* [Texte présenté]:
##############################

Une salle de classe dans une école élémentaire à Paris, le 2 septembre 2019 (photo d'illustration)

Une salle de classe dans une école élémentaire à Paris, le 2 septembre 2019 (photo d'illustration) - Martin BUREAU © 2019 AFP

Alors qu'un plan interministériel contre le harcèlement scolaire est attendu, gros plan sur la prévention mise en place dans le premier degré.

Philippe Ratinet, le président du Syndicat national des écoles (SNE), se souvient d'un cas particulièrement compliqué l'année dernière dans une école élémentaire. Un élève harceleur violentait verbalement et physiquement élèves de sa classe et personnels de l'école.

"La réponse de l'inspectrice à l'équipe éducative a été de tenir jusqu'au 8 juillet (date des vacances, NDLR)", raconte-t-il pour BFMTV.com.

"Mais qu'est-ce qu'on fait des 27 autres élèves?" s'interroge-t-il. Un bon élève, stigmatisé par cet enfant, a même fini par changer d'école. "C'était ubuesque." Ce n'est que depuis la rentrée qu'un élève responsable de harcèlement scolaire peut être transféré dans une autre école, évitant d'imposer ce changement à celui qui en est victime. Un exemple "extrême", selon Philippe Ratinet, mais qui montre la "violence" de certaines situations.

##############################

* [Tâches demandées]:
a. D'après l'article sur le harcèlement scolaire, quelle fonction Philippe Ratinet occupe-t-il ?
b. Poursuivez l'article sur le harcèlement scolaire après sa dernière phrase, s'il vous plaît.
Les données qui suivent ne sont pas utiles ici.

* [Extrait de données]:
##############################

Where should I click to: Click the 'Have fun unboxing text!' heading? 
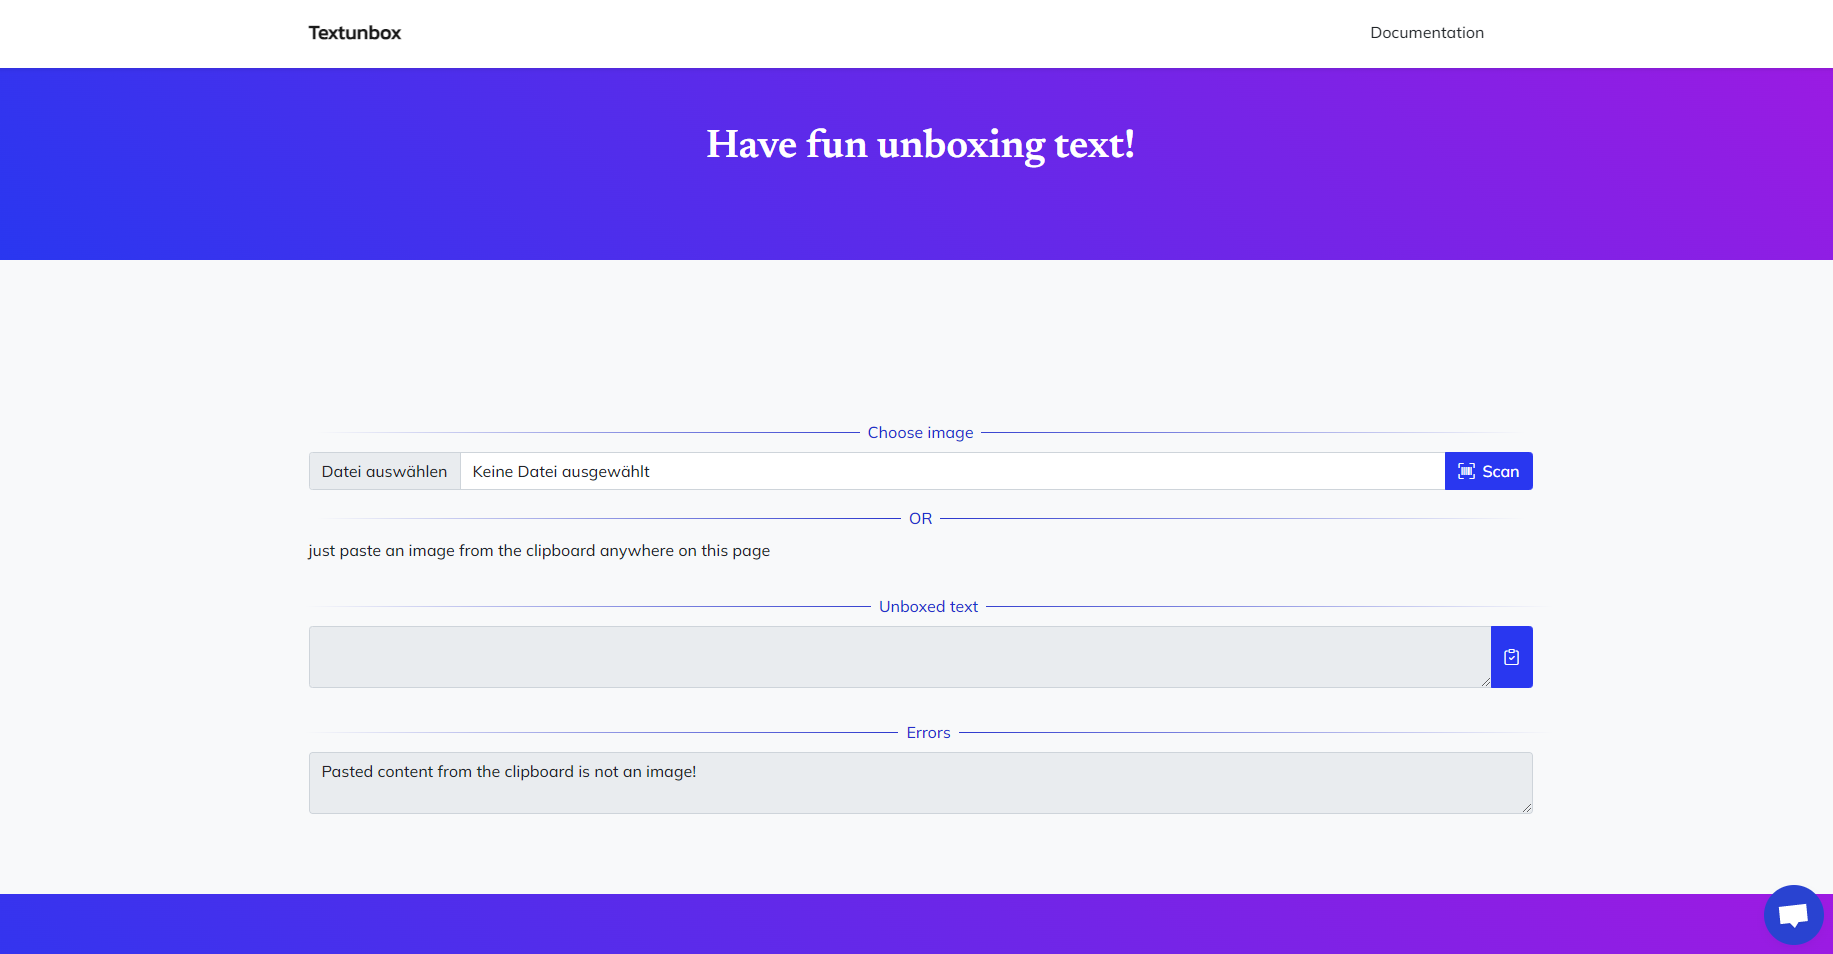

##############################

* [Liste des réponses]:
a. Il est le président du Syndicat national des écoles (SNE).

b.
Entre 800.000 et un million d'élèves sont victimes de harcèlement scolaire, dont des écoliers. Selon un rapport du Sénat qui date de 2021, ce sont ainsi 12% des élèves du premier degré qui sont harcelés. Et pour quelque 5% d'entre eux, de manière "sévère".

Alors qu'un adolescent de 15 ans s'est suicidé au lendemain de la rentrée et que des parents dénoncent l'inaction de certains rectorats et chefs d'établissements pour lutter contre le harcèlement, quelle prévention est faite en amont, dès l'école primaire?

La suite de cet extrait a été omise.